*** RECORDS PROVIDED ***

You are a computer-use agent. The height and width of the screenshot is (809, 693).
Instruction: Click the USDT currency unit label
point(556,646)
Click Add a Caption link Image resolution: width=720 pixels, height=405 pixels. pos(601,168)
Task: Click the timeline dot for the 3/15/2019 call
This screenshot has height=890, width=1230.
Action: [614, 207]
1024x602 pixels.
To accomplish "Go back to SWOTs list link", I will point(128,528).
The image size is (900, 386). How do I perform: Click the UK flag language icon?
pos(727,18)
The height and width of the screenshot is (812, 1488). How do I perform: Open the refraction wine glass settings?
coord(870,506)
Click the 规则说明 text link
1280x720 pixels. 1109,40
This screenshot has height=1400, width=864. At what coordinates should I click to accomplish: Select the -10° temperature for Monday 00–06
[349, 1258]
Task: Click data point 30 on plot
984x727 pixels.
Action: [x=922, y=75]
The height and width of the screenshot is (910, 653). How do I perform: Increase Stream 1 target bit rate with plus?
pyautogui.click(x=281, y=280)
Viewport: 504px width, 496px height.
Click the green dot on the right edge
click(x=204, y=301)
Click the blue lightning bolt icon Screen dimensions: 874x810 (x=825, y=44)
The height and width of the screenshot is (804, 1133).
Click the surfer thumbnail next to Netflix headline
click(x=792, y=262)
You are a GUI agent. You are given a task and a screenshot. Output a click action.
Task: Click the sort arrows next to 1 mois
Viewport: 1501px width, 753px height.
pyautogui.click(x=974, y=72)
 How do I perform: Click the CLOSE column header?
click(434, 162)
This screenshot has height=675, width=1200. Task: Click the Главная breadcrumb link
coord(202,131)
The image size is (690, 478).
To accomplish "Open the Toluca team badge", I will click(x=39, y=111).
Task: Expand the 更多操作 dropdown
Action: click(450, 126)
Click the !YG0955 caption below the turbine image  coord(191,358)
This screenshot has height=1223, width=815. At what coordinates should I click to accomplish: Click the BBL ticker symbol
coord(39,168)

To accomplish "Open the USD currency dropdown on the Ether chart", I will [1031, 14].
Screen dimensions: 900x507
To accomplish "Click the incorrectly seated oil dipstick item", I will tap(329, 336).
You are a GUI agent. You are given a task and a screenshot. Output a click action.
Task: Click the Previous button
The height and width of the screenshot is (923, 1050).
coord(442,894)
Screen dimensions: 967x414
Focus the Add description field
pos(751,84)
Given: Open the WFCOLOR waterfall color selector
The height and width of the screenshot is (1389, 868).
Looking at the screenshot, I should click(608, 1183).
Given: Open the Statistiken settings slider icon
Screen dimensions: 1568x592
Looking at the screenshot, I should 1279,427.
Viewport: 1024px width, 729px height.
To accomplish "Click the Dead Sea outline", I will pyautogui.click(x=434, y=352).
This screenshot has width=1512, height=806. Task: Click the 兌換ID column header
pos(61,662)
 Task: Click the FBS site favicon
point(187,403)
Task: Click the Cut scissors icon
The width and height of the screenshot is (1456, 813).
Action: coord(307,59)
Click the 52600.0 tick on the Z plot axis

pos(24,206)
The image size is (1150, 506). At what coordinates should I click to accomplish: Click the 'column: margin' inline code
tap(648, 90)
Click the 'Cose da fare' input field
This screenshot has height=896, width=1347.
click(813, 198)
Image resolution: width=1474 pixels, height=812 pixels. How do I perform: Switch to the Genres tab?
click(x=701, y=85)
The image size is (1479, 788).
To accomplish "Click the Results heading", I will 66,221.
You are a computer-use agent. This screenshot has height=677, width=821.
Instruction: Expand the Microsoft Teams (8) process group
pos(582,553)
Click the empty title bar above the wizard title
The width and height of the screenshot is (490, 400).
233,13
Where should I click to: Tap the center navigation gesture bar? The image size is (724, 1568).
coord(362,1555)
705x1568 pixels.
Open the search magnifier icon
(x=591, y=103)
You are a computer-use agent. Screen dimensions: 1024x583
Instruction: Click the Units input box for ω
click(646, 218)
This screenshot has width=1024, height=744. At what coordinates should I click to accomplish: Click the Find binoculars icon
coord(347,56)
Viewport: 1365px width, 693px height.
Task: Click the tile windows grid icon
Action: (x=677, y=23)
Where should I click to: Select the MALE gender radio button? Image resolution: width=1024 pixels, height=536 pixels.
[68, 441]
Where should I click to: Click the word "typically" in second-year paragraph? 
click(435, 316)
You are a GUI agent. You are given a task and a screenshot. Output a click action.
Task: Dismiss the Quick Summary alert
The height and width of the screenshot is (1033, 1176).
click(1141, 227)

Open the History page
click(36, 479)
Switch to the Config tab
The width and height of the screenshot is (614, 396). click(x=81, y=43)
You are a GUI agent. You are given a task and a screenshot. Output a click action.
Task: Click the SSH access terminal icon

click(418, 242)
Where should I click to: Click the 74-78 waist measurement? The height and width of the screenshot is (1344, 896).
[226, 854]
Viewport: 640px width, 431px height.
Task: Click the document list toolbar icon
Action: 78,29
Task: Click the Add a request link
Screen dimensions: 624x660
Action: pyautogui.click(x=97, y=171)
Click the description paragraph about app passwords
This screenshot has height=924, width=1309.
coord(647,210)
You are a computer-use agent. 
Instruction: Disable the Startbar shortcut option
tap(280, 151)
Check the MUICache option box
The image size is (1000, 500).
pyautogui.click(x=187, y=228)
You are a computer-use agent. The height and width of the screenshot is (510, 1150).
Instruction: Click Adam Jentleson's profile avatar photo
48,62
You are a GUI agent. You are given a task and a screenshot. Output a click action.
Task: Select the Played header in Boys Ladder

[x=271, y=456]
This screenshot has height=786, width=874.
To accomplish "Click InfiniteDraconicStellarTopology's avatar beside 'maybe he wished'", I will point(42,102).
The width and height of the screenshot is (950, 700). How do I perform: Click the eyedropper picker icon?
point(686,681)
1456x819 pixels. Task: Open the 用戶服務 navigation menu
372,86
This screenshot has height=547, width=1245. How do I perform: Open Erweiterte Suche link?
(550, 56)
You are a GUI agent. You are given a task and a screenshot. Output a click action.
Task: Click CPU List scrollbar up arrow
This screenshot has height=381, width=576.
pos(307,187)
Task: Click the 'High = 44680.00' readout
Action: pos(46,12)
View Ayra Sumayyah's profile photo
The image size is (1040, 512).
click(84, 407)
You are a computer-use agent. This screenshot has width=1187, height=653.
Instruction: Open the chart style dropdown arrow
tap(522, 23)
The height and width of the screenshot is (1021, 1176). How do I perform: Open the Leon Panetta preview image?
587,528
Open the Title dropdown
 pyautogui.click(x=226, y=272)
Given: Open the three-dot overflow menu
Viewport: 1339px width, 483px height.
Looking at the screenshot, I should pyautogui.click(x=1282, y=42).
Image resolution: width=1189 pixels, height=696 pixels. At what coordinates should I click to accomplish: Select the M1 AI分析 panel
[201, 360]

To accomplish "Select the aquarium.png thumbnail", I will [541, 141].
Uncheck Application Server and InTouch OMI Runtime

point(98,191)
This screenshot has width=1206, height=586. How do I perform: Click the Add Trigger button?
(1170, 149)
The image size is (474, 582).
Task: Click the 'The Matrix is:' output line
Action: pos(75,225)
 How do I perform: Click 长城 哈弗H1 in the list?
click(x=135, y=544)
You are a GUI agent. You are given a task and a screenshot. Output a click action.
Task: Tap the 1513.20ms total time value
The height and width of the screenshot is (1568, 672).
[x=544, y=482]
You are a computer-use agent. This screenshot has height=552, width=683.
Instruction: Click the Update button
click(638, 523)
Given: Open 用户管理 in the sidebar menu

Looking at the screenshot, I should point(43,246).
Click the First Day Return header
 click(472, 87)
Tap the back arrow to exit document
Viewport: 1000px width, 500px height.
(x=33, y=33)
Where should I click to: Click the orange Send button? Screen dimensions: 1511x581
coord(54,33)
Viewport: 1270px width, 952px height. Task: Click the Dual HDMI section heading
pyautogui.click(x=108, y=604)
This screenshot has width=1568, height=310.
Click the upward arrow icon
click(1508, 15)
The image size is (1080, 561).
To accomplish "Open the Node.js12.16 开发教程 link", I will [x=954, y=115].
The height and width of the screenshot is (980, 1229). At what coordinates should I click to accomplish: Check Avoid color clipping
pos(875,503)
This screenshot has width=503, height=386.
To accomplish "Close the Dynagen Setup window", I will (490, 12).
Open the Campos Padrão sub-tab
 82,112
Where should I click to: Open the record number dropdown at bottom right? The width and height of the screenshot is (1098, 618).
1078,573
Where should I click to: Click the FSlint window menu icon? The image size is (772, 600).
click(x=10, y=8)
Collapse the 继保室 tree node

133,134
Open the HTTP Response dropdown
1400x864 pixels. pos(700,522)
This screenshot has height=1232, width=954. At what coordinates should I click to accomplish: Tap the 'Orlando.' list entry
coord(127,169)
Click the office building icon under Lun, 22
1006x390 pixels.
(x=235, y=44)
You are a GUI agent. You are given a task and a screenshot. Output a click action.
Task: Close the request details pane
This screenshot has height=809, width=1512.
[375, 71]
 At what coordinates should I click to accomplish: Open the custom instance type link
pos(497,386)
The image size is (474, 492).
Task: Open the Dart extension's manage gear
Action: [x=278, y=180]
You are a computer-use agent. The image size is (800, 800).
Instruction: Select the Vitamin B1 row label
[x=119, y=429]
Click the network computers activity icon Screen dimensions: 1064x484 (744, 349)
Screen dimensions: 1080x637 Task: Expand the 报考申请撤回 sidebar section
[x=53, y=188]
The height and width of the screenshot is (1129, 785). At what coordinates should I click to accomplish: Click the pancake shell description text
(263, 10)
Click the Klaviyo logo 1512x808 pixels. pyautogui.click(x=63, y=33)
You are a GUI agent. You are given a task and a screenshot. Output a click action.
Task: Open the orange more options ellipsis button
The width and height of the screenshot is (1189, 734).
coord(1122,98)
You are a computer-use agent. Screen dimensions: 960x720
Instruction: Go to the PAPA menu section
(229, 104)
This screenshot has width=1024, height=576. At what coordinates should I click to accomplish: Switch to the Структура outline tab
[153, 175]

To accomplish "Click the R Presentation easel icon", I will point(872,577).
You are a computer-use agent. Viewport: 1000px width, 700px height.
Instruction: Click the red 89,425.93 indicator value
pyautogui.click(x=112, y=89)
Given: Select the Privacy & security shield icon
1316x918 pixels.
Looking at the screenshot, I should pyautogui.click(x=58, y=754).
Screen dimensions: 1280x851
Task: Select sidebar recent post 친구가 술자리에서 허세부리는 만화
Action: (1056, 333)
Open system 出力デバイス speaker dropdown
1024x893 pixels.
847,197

*** End of RECORDS PROVIDED ***

**TASK OBJECTIVE:** Filter the entries above down to the lines that contain the word "request".

**SOLUTION:**
Task: Click the Add a request link
Task: Close the request details pane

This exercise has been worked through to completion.